Architecture Reference
Data model
Core entities
Organization
├── has many: Scopes (pending → approved → rejected)
├── has many: Scans
├── has many: Assets
│ └── has many: AssetEdges (directed graph)
├── has many: Vulnerabilities (attached to Assets)
├── has many: ExposureChanges (timeline of attack-surface changes)
├── has many: Files (metadata for S3/MinIO objects)
└── has many: Members (User × role)
Asset graph
Assets are stored in assets table, relationships in asset_edges:
assets (id, org_id, type, value, normalized_value, …)

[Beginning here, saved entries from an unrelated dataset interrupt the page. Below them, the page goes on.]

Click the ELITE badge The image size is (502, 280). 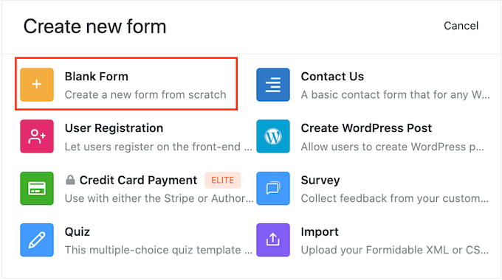coord(222,180)
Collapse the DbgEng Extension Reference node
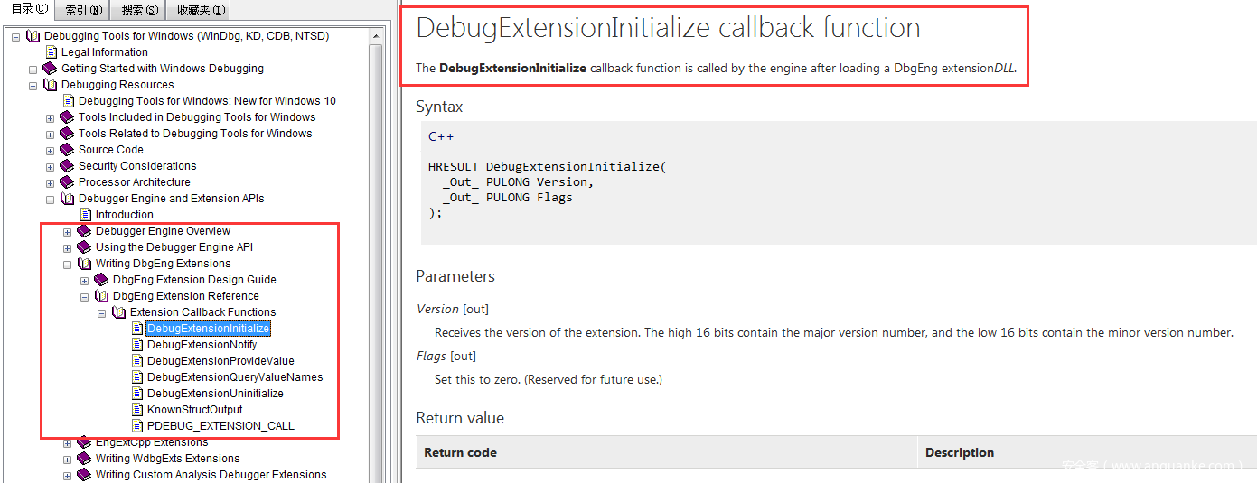The image size is (1257, 483). tap(84, 296)
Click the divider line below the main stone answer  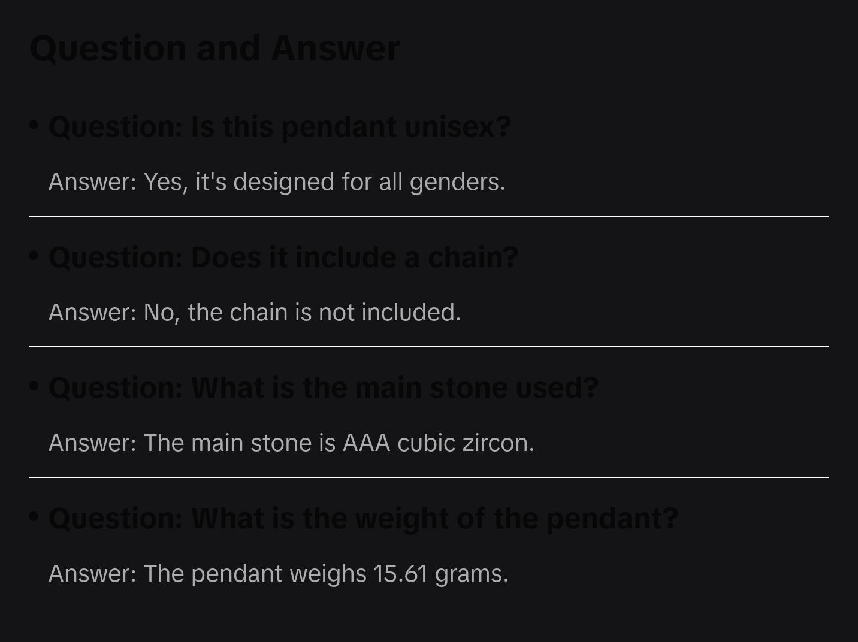click(x=429, y=477)
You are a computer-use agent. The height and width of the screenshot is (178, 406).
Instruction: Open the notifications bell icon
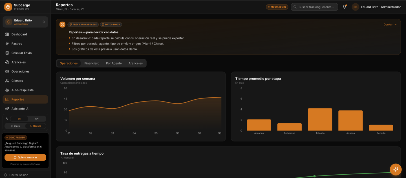pyautogui.click(x=344, y=7)
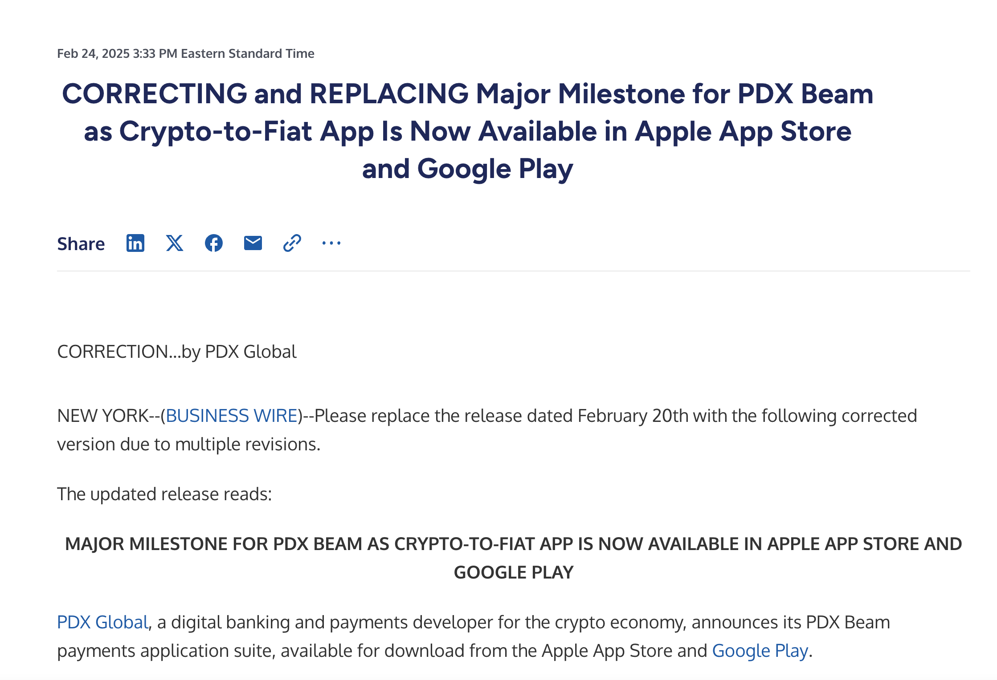Click "The updated release reads:" text

point(164,494)
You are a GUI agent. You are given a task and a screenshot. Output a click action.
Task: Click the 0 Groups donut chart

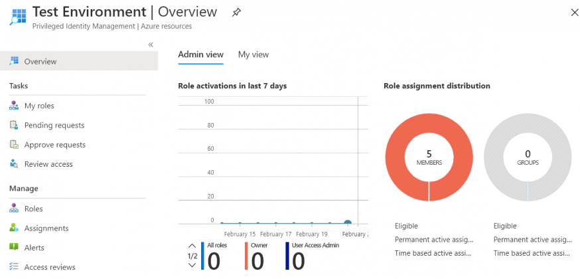pyautogui.click(x=528, y=157)
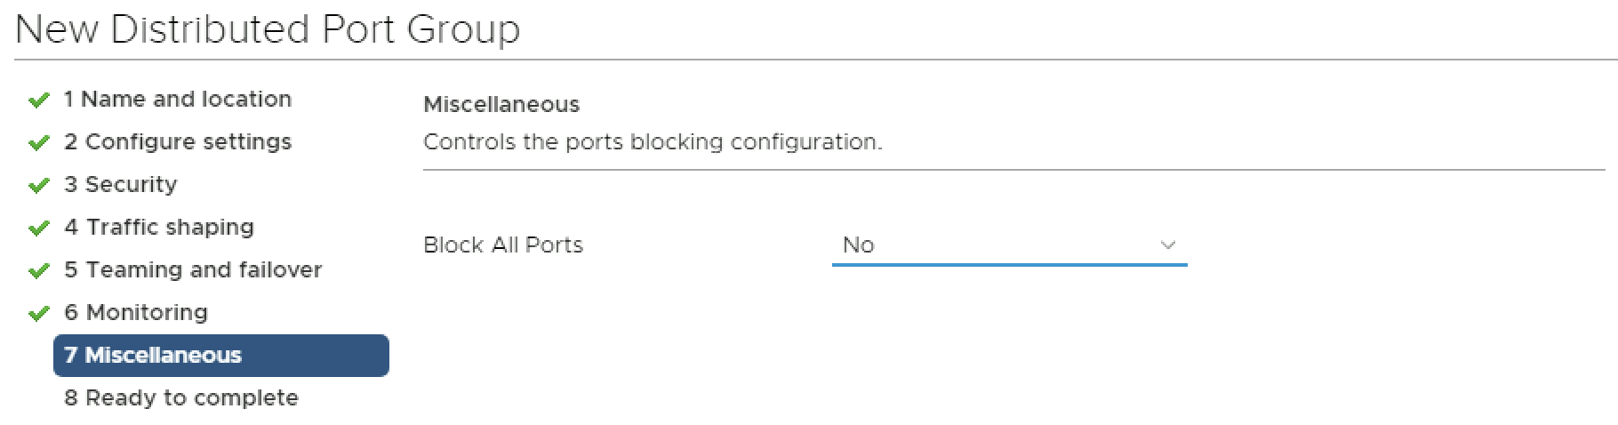1618x425 pixels.
Task: Open the Configure settings step
Action: pyautogui.click(x=177, y=141)
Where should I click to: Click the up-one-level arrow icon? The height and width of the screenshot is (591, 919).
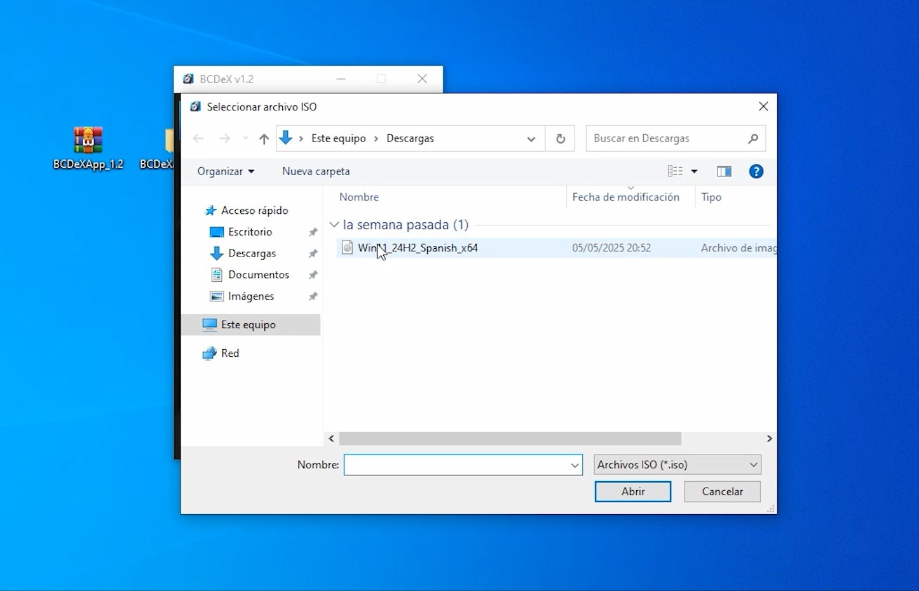264,138
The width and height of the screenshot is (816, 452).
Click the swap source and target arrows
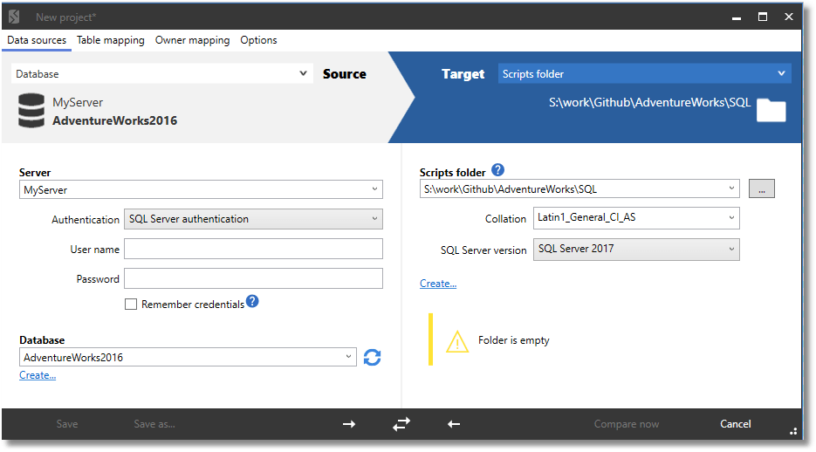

asset_edges (id, org_id, from_asset_id, to_asset_id, relation_type, …)
Supported relation types:
owns, contains, resolves_to, points_to, exposes, serves,
has_path, has_parameter, has_certificate, has_vulnerability,
discovered_by, related_to, generated_candidate, announces, discovered_url
uses_technology is legacy/deprecated. New scans store technologies in asset metadata instead of creating technology nodes or edges.
Canonical EASM graph chain
The backend relation builder keeps attack-surface topology in this order:
domain -> subdomain -> ip -> service -> url -> vulnerability
Allowed branches are:
url -> pathurl -> discovered_urlservice/url/subdomain/domain -> certificate, preferring service when host/IP/port metadata is availableasn -> cidr- organization/owner nodes to ASN where supported by plugin metadata
HTTP probing is service-first: when a URL has IP and port metadata, the worker finds or creates the canonical service asset ip:port/tcp, creates ip -[exposes]-> service, then creates service -[serves]-> url. It does not create direct ip -> url or subdomain -> url edges when a service can be identified. If no IP/service is known, the worker may create a degraded host serves URL edge until later DNS/port data enriches the graph.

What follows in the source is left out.